In general, the finding that individuals with healthier behavioural patterns present lower levels of mental disorders is also supported by the medical literature [10,11,12,13,14,15,16]. As for the different effects by gender, these could be explained on several grounds. For instance, the literature suggests that women might have a higher propensity to clinical depression driven by biological factors [71]. Second, evidence also suggests that depression tend to be underdiagnosed among men [71]. Third, the mental health of individuals, especially that of women, with a high baseline weight may not be significantly affected by weight losses [72]. This might be the case in our data as well, where women present higher rates of obesity as well as a higher average baseline (i.e. before a diabetes diagnosis) BMI if compared to male patients (30.9 vs 29.35, respectively, with the difference being statistically significant as suggested by a pairwise t-test). However, further evidence might be needed to firmly establish the reasons behind heterogeneity in the effects by gender.

Importantly, our results differ from the ones of Gaggero [7], to the best of our knowledge the only paper providing causal evidence on diabetes and mental health, who finds no effects on self-reported mental health in a sample of older individuals. The divergence in results might be due to differences in reliability and precision of key variables including our running variable (glycated haemoglobin coupled with a physician’s diagnosis vs Fasting Plasma Glucose) and outcome variable (diagnosed vs self-reported depression) together with differences in the data employed (as our dataset includes health care records based on actual health care use of a large population of individuals followed over 10 years).
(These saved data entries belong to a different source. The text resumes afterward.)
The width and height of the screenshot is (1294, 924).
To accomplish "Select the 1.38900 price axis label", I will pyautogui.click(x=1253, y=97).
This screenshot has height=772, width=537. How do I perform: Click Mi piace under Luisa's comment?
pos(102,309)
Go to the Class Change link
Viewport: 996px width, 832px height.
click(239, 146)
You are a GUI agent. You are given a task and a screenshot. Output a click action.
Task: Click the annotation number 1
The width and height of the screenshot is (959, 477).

Our results might suggest two possible policy implications. A first recomendation might be that individuals at risk of diabetes should be closely monitored not just to avoid the expected physical health complications associated with T2DM, but also to prevent the onset of other relevant and costly mental health conditions such as clinical depression. In addition, our findings seem to suggest that monitoring should be specifically targeted at women, especially those who did not lose weight following a diagnosis and those who are obese. This may also imply that interventions aimed at reducing psycholigical distress among severely overweight women also include the promotion of healthy behaviours, including following an exercise regimen and a low-carbohydrate diet to decrease bodyweight and this could also help control T2DM. Ultimately, this could be linked to the larger debate around the relevance of changes in health behaviours in influencing mental health, showing that healthier habits such as regular physical activity, healthy eating and adequate sleep can result into improved mental health for people with other chronic conditions beyond T2DM [73,74,75,76]. As usual, this study may have some potential limitations. First, as our dataset does not include comprehensive information on the medications prescribed by physicians, we might not be able to account for those pharmaceuticals potentially affecting mental health. Second, the administrative records used here only includes a relatively limited number of variables proxying socioeconomic status. While this might not necessarily be a major issue given that the Spanish health care system is universal and free at the point of delivery, we might not be able to identify potentially informative socioeconomic gradients. Despite such limitations, our study provides novel empirical evidence on the causal impact of health information on mental health, shedding light on gender-based differences in such effects and potential mechanisms through changes in lifestyle behaviours.